Weisbrode does a very good job of illuminating the bonds that drew two men with such different personalities together, perhaps the strongest of which was that both men were physically courageous. Despite his unassuming appearance, the King as a young midshipman had served bravely in action at the Battle of Jutland, the biggest naval battle of World War One, on board HMS Collingwood, sticking his head out of his turret to observe the enemy’s shots straddling the ship until an officer shouted at the prince to “Come down before you get your head blown off!” This was a formative moment of his life, like that of Churchill, who when he first came under fire, exclaimed how exciting it was “to be shot at without result.” They were perfect examples of le flegme anglais, a stolid indifference to danger best epitomized by Field Marshal Sir John French, commander of the British Army in France in 1914, who when he wanted to see what was going on simply stuck his head above the parapet of a trench, wearing his scarlet banded and gold braided field marshal’s cap, without giving a thought to enemy snipers. When 10 Downing Street was bombed Churchill opened the door of the shelter to get a better look at the raid, despite the protests of his staff. “My time will come when it comes,” he said, and from deep in the shelter a brave voice called out, “You’re probably right, sir, but there’s no need to take half a dozen of us with you.” When the King glanced out the window and saw a German bomber flying straight down the Mall towards him at rooftop height to bomb Buckingham Palace he was more interested in the spectacle than startled by it, even though the bombs exploded only a few yards away, shattering glass and shaking the Queen, who was in her bathroom fiddling with her eyelashes. (This incident was attributed to deliberate Nazi policy, but in fact took place because the German bomber pilot had bet his squadron mates that he could do it.)
Weisbrode’s book is full of these wonderful anecdotes, stories, and one-liners, many of which I have not read before, as rich as a plum pudding (a favorite of Churchill’s, who once said to his hostess, “It isn’t a dinner without pudding,”) a marvelous “read” for anyone who is interested in history, the Second World War or the British character.

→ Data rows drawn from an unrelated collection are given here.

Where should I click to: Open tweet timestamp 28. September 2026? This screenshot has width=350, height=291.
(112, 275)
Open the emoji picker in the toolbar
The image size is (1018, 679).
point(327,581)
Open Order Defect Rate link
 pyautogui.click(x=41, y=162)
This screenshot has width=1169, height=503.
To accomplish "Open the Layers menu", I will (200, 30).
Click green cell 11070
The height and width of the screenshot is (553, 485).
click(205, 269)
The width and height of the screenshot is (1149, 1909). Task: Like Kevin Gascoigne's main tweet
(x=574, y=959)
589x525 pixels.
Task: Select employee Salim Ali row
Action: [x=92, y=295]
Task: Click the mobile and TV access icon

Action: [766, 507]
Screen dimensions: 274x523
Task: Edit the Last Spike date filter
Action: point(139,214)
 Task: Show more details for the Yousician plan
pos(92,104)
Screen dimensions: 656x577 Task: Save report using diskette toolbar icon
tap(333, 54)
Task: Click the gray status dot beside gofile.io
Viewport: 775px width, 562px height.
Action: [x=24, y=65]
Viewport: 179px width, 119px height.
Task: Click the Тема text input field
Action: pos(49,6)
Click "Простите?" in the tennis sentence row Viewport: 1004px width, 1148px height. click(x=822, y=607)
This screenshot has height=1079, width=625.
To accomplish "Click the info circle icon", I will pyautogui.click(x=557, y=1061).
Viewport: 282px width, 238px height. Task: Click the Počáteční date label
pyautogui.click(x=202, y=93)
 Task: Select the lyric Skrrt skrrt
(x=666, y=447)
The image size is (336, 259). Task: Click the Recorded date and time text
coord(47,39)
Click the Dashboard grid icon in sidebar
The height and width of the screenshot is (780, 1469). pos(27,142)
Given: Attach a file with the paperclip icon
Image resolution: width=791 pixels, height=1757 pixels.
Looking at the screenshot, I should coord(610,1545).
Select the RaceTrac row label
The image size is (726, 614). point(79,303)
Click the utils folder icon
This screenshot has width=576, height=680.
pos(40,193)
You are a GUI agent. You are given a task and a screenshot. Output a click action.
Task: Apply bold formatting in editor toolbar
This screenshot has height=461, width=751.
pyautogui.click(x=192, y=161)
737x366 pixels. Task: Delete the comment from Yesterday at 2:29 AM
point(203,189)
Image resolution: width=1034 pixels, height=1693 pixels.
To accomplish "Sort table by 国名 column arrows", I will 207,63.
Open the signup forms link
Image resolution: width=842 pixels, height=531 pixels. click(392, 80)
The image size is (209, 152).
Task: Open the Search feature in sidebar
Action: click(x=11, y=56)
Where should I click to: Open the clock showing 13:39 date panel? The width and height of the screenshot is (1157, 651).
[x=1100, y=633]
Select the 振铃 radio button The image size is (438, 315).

What is more he has grabbed the bull by the right end, and dug a lot deeper into Churchill’s character than have many authors done in books much longer than his, and shown us a remarkable picture of life at the top in World War Two. Too little credit is given to the King for our victory in World War Two, but Weisbrode has taken a big step to put this right at last, in a book that describes with deft sympathy the relationship between two men who had, when it mattered, “bags of swank,” to use the old British army term for courage and swagger, and in the process of leading the nation, not only brought us to victory, but changed each other for the better.
This is popular history at its best. I wish I had written it, but am glad that I read it. It is a model of what can be done in a relatively short book, and more readable than many, if not most novels, despite its wealth of detail, and firm grounding in fact.